To grow meat on a large scale, cells from several different kinds of tissue, including muscle and fat, would be needed to give the meat the texture to appeal to the human palate.
“The challenge is getting the texture right,” says Matheny. “We have to figure out how to ‘exercise’ the muscle cells. For the right texture, you have to stretch the tissue, like a live animal would.”
Where’s the Beef?
And, the authors agree, it might take work to convince consumers to eat cultured muscle meat, a product not yet associated with being produced artificially.
“On the other hand, cultured meat could appeal to people concerned about food safety, the environment, and animal welfare, and people who want to tailor food to their individual tastes,” says Matheny. The paper even suggests that meat makers may one day sit next to bread makers on the kitchen counter.
“The benefits could be enormous,” Matheny says. “The demand for meat is increasing world wide — China ‘s meat demand is doubling every ten years. Poultry consumption in India has doubled in the last five years.

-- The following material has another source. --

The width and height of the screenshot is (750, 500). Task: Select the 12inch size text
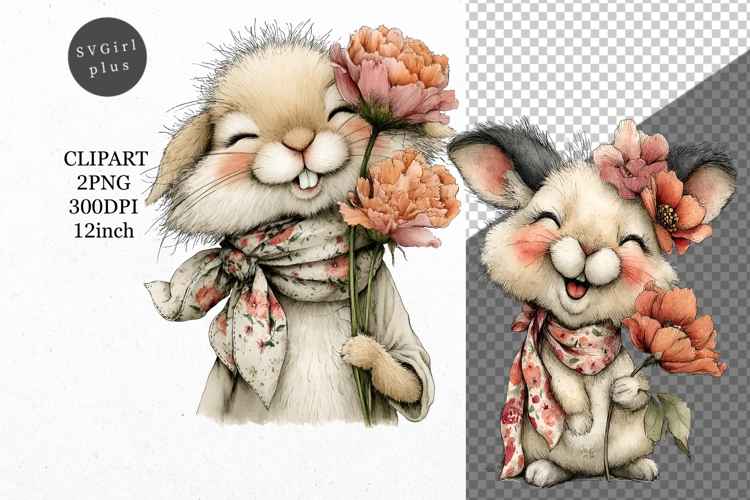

“With a single cell, you could theoretically produce the world’s annual meat supply. And you could do it in a way that’s better for the environment and human health. In the long term, this is a very feasible idea.”
Matheny saw so many advantages in the idea that he joined several other scientists in starting a nonprofit, New Harvest, to advance the technology. One of these scientists, Henk Haagsman, Professor of Meat Science at Utrecht University, received a grant from the Dutch government to produce cultured meat, as part of a national initiative to reduce the environmental impact of food production.
Other authors of the paper are Pieter Edelman of Wageningen University , Netherlands ; Douglas McFarland, South Dakota State University ; and Vladimir Mironov, Medical University of South Carolina.